Data provided:
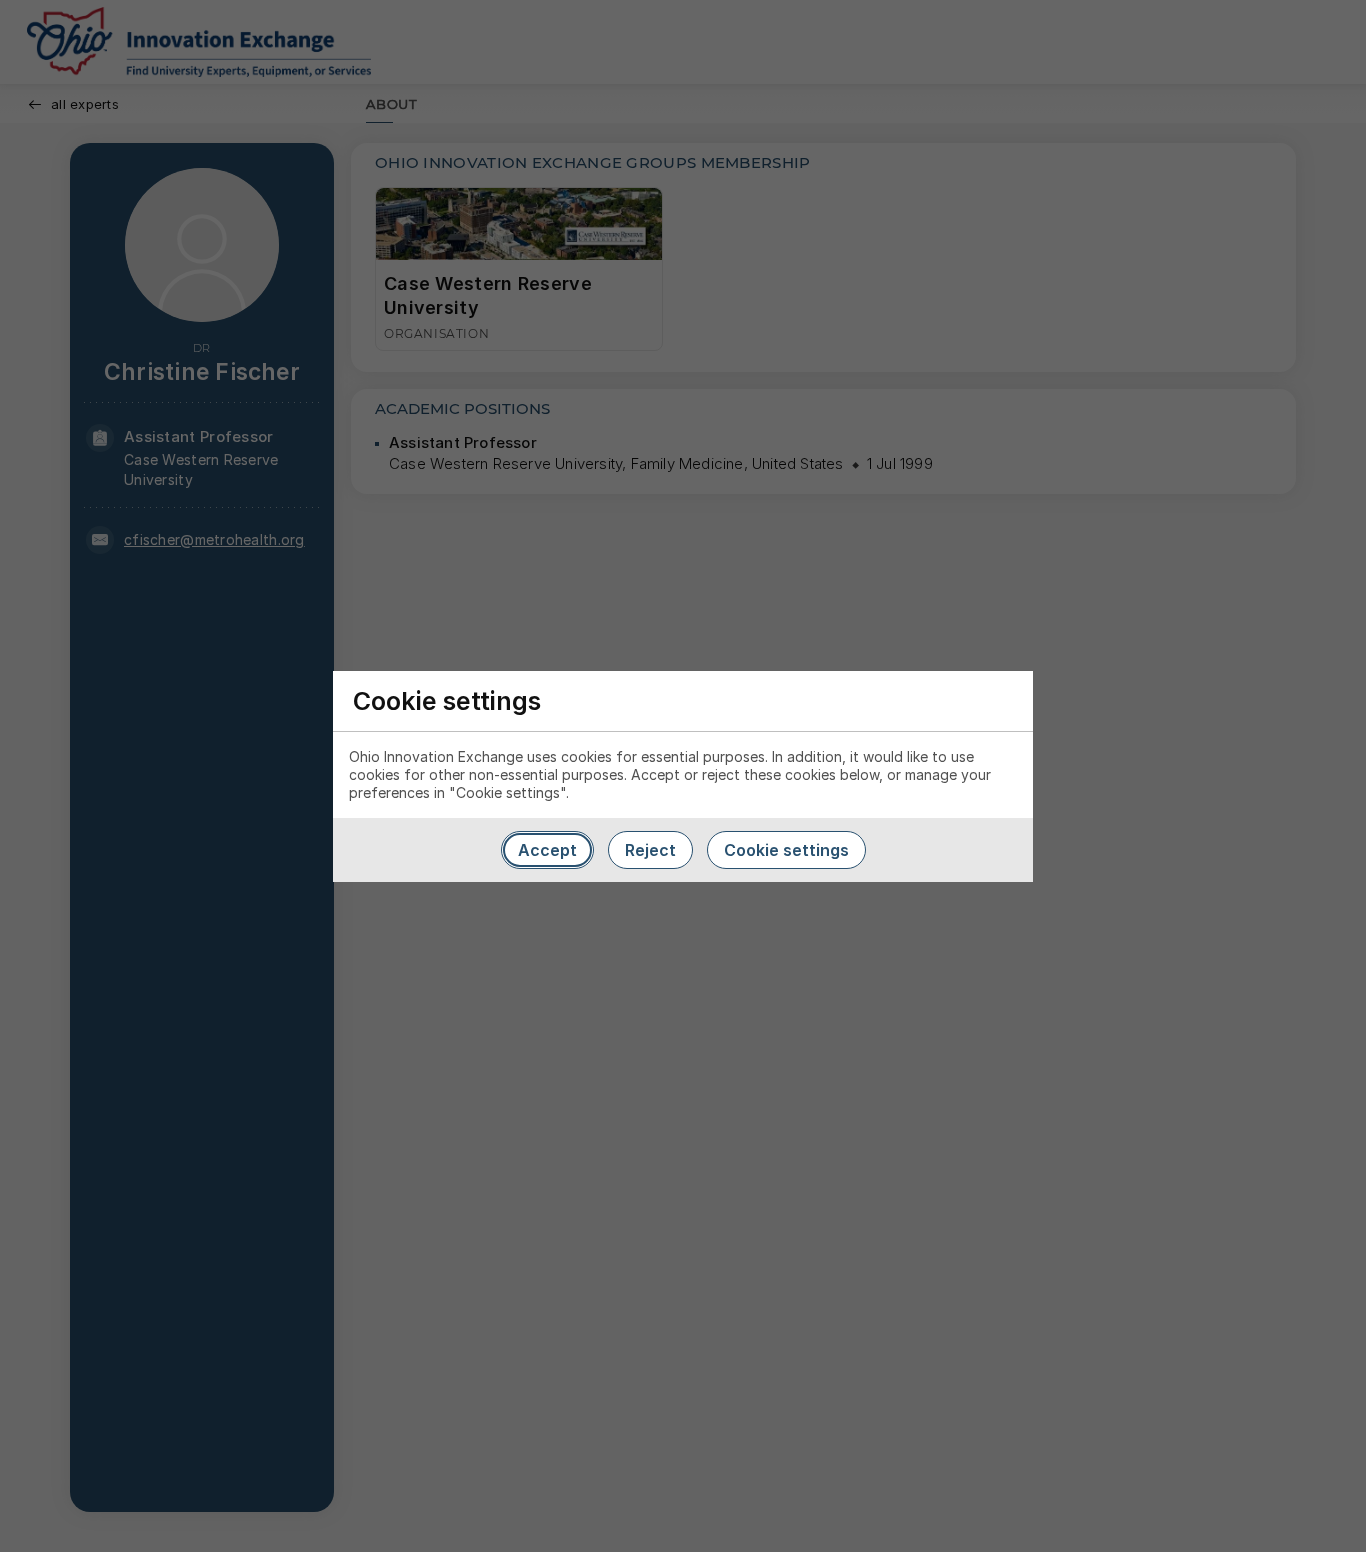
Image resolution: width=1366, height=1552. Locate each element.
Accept (547, 850)
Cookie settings (786, 850)
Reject (650, 850)
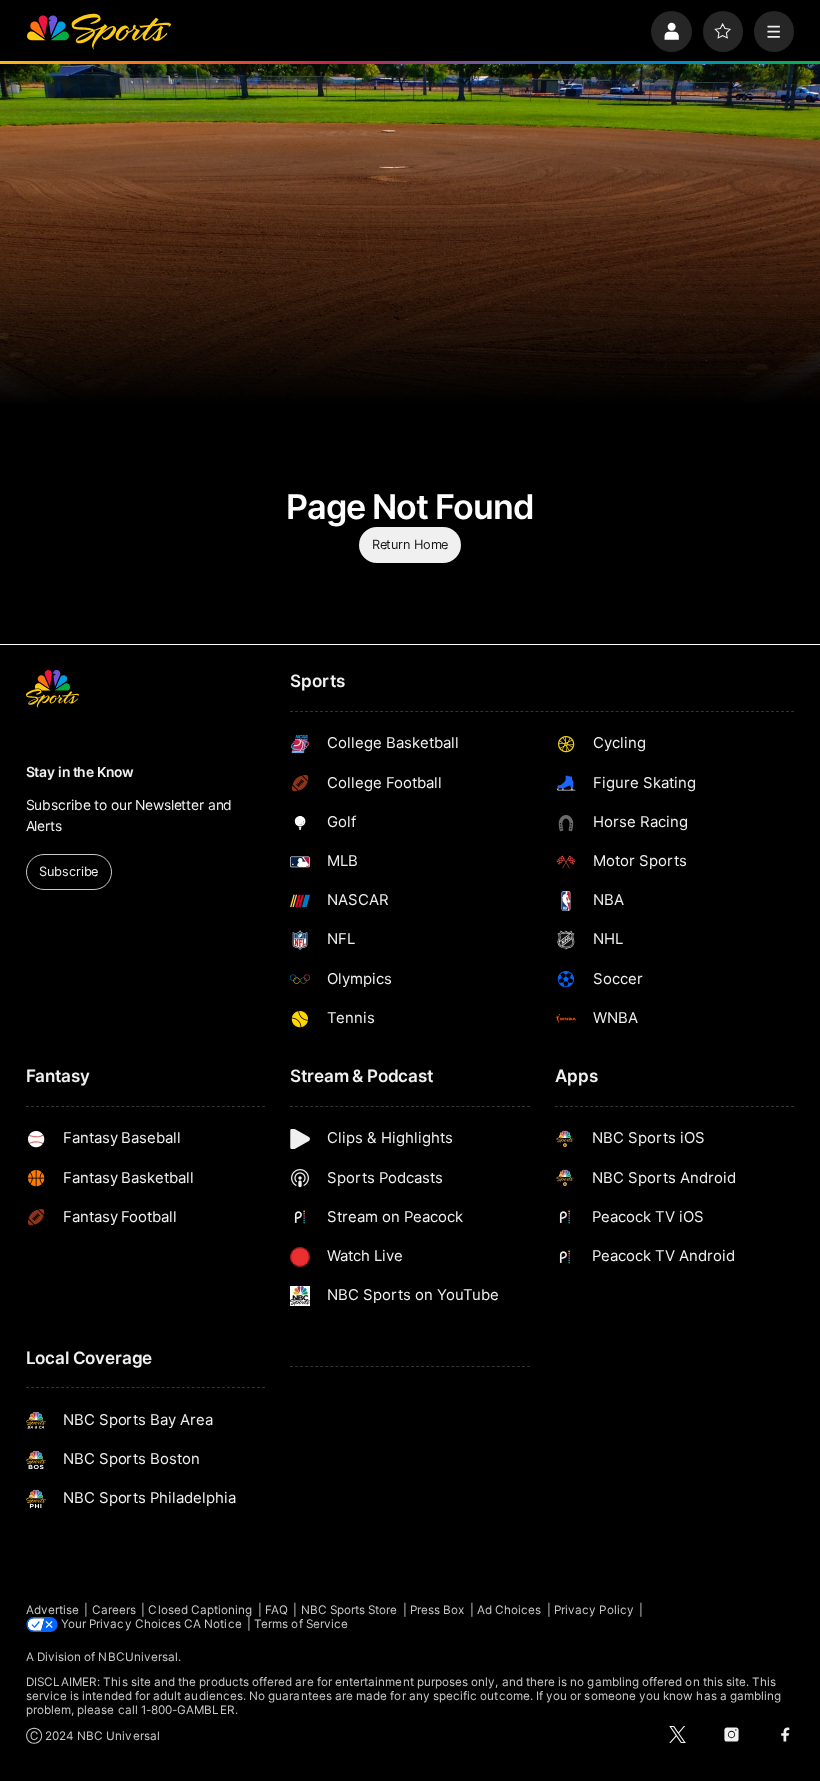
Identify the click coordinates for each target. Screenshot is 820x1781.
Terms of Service (301, 1624)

Exercise directions: The answer consists of the line holding "Identify the click" and every line after it up to the end of the records, word for word.

Solution to the problem:
Identify the click coordinates for each target. Screenshot is 820x1781.
Terms of Service (301, 1624)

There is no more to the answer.